(Items for locating text and elements)

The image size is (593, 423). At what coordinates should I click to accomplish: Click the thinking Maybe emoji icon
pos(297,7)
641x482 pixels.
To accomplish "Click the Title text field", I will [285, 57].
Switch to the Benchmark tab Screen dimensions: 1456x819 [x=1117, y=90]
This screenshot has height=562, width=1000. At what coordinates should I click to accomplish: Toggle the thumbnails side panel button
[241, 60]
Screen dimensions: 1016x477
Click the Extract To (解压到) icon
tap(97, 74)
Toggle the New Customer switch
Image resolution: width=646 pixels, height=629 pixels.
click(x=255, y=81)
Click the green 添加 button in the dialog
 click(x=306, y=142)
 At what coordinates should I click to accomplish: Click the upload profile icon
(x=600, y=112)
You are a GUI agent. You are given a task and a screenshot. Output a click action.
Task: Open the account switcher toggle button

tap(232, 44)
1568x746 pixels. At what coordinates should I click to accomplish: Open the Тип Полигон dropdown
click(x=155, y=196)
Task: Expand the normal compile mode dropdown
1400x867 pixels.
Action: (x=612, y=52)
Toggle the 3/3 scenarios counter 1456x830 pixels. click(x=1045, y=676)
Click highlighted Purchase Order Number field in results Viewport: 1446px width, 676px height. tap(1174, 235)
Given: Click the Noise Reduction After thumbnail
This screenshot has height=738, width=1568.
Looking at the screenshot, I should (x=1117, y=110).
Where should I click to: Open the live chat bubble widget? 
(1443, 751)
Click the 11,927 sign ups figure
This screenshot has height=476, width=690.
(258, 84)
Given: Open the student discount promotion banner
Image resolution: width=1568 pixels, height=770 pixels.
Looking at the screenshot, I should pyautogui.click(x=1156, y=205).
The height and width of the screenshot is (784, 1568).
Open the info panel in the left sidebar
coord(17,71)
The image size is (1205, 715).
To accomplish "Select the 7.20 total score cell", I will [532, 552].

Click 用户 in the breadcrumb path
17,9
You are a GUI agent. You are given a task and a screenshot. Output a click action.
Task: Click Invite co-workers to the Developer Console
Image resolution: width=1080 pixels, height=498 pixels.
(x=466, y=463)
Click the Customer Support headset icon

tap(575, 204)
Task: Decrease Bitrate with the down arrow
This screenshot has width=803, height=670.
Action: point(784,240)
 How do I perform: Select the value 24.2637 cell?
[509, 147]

• **EXERCISE**: Please write out the lines of the items above, from the line containing "Given: Click the" up to and including the line containing "should pyautogui.click(x=1156, y=205).", exactly as they stand.

• **RESULT OF THE EXERCISE**:
Given: Click the Noise Reduction After thumbnail
This screenshot has height=738, width=1568.
Looking at the screenshot, I should (x=1117, y=110).
Where should I click to: Open the live chat bubble widget? 
(1443, 751)
Click the 11,927 sign ups figure
This screenshot has height=476, width=690.
(258, 84)
Given: Open the student discount promotion banner
Image resolution: width=1568 pixels, height=770 pixels.
Looking at the screenshot, I should pyautogui.click(x=1156, y=205).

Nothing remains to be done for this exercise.